* Start Input for this task *
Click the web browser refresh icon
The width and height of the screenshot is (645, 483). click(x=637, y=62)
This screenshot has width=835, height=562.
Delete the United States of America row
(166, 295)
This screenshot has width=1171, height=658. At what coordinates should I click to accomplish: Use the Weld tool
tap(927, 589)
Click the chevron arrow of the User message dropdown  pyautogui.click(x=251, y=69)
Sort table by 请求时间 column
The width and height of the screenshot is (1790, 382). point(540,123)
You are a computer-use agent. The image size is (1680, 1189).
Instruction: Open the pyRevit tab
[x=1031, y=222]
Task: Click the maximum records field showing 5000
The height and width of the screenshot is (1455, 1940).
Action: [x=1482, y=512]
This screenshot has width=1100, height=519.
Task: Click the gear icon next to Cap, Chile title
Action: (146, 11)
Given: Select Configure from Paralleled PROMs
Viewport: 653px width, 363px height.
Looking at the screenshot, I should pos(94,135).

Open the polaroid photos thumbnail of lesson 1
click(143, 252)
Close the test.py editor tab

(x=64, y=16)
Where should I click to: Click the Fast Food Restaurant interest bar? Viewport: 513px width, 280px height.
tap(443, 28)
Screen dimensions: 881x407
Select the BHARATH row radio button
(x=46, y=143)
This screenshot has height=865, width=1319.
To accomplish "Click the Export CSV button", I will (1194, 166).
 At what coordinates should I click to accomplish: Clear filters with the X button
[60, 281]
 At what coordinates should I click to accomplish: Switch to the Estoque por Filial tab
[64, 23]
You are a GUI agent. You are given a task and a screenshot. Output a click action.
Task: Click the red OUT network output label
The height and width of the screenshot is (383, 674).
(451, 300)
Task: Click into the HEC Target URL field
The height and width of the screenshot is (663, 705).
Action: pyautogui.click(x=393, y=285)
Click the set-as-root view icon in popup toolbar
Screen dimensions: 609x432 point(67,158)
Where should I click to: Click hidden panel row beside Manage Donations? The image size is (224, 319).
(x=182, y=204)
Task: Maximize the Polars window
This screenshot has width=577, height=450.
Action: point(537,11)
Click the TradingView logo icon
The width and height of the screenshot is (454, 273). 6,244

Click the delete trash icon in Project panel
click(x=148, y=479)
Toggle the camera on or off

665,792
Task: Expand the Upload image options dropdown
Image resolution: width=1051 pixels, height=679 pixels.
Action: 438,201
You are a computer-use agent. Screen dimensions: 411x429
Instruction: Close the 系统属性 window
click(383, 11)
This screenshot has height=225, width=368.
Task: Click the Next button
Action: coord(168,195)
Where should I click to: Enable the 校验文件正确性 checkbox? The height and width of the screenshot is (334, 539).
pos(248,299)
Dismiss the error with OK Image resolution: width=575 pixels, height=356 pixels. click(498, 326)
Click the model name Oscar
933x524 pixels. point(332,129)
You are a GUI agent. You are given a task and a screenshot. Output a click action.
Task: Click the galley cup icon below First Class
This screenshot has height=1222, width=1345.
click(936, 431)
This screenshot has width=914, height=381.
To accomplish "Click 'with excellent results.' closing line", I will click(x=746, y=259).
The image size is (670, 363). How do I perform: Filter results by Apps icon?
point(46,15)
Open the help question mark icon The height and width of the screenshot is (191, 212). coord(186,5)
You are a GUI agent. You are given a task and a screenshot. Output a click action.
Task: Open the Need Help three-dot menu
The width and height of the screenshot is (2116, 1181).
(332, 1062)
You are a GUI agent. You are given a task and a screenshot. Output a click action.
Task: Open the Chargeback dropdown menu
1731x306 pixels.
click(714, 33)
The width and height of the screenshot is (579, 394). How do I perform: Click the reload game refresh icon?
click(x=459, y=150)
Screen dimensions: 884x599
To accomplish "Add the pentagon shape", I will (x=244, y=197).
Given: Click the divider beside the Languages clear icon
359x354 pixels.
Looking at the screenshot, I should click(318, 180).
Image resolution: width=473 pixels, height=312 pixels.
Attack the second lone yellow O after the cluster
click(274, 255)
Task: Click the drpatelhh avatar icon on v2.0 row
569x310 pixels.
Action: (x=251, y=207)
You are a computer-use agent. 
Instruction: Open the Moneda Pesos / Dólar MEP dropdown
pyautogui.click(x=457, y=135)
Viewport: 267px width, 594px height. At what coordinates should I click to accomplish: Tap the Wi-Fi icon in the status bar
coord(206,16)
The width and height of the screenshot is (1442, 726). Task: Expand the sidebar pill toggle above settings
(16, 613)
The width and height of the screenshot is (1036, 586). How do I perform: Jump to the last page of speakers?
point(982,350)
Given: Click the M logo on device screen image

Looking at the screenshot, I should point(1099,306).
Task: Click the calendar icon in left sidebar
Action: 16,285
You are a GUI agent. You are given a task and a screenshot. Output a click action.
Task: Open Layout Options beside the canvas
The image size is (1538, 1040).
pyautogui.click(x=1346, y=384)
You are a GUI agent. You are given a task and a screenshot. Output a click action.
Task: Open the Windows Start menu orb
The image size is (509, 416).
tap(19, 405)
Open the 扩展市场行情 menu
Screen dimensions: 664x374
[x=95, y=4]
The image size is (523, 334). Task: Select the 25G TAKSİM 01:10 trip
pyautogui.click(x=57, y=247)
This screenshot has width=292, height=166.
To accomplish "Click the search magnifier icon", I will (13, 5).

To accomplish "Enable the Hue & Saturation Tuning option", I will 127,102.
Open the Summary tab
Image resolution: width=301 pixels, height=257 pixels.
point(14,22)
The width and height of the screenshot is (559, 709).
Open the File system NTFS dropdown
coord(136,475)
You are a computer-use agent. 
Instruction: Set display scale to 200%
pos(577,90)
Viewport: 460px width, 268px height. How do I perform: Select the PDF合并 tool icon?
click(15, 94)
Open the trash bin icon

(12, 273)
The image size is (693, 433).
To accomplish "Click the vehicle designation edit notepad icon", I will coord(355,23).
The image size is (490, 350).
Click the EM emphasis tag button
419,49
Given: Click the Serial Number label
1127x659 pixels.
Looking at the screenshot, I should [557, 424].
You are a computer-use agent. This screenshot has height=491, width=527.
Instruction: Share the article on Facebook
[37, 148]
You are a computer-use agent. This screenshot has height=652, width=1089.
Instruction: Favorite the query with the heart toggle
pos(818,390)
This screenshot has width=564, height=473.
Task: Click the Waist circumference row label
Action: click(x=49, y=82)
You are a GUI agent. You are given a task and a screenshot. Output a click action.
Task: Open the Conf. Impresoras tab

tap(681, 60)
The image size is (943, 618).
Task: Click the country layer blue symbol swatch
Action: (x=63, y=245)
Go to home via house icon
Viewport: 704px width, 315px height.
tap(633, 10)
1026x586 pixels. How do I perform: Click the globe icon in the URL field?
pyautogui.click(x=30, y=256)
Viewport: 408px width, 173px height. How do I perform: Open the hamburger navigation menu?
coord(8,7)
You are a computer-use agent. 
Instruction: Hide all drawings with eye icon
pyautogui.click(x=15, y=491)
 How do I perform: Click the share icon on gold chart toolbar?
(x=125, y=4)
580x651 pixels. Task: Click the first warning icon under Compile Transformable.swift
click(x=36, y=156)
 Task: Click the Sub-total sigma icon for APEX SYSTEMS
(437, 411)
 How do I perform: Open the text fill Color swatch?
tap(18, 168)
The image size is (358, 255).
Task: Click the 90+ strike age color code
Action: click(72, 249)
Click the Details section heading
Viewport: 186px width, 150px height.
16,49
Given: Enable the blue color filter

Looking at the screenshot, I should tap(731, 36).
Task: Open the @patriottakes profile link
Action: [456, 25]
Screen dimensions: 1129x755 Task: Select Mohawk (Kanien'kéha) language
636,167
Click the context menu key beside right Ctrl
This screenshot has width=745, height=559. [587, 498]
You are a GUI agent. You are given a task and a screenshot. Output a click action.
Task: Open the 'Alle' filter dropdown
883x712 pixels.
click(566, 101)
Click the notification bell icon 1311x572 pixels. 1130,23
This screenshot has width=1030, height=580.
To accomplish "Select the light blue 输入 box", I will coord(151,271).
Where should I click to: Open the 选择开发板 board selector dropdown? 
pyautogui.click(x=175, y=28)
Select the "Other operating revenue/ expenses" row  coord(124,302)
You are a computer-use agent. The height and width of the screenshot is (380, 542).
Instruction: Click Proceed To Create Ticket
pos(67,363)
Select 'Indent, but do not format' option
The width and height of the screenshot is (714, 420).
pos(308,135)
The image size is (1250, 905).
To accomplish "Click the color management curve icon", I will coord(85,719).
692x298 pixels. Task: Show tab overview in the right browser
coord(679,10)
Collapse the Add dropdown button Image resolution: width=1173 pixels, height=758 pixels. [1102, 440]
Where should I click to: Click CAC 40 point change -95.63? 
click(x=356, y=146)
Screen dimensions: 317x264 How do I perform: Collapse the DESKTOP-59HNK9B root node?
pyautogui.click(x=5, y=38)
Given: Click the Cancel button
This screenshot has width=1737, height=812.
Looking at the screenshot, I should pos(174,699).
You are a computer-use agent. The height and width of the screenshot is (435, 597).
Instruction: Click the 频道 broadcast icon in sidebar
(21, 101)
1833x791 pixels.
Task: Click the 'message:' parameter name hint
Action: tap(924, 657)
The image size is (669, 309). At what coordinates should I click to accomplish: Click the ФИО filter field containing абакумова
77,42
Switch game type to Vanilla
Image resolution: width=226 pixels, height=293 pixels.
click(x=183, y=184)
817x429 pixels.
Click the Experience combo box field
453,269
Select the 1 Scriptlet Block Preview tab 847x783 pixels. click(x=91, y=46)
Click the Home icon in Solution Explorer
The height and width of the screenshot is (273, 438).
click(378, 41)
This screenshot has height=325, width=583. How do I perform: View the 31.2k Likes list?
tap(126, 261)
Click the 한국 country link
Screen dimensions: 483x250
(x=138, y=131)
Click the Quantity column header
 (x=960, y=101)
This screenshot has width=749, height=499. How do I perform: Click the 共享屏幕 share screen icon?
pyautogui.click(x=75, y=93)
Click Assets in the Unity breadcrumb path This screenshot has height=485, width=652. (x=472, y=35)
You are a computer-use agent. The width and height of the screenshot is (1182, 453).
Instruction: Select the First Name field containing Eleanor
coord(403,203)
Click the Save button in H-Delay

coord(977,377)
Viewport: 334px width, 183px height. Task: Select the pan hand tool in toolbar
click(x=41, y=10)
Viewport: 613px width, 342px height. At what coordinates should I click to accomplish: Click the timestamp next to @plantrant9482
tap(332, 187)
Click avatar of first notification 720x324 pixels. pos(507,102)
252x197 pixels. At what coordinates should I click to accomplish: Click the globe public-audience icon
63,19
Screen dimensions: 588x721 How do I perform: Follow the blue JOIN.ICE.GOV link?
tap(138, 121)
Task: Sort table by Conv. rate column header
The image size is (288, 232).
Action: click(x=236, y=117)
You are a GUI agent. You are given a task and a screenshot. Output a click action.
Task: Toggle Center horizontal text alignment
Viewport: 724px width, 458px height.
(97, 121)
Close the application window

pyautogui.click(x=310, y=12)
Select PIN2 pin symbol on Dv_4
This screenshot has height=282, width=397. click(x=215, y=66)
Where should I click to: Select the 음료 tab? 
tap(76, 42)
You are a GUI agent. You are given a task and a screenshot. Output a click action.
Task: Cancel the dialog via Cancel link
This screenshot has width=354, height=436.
* End Input for this task *
» **Given exercise**
Copy out the data above exactly, from the line containing "Viewport: 408px width, 173px" to the line containing "This screenshot has width=745, height=559.", including both of those lines.

» **Complete output**
Viewport: 408px width, 173px height. How do I perform: Open the hamburger navigation menu?
coord(8,7)
You are a computer-use agent. 
Instruction: Hide all drawings with eye icon
pyautogui.click(x=15, y=491)
 How do I perform: Click the share icon on gold chart toolbar?
(x=125, y=4)
580x651 pixels. Task: Click the first warning icon under Compile Transformable.swift
click(x=36, y=156)
 Task: Click the Sub-total sigma icon for APEX SYSTEMS
(437, 411)
 How do I perform: Open the text fill Color swatch?
tap(18, 168)
The image size is (358, 255).
Task: Click the 90+ strike age color code
Action: click(72, 249)
Click the Details section heading
Viewport: 186px width, 150px height.
16,49
Given: Enable the blue color filter

Looking at the screenshot, I should tap(731, 36).
Task: Open the @patriottakes profile link
Action: [456, 25]
Screen dimensions: 1129x755 Task: Select Mohawk (Kanien'kéha) language
636,167
Click the context menu key beside right Ctrl
This screenshot has width=745, height=559. [587, 498]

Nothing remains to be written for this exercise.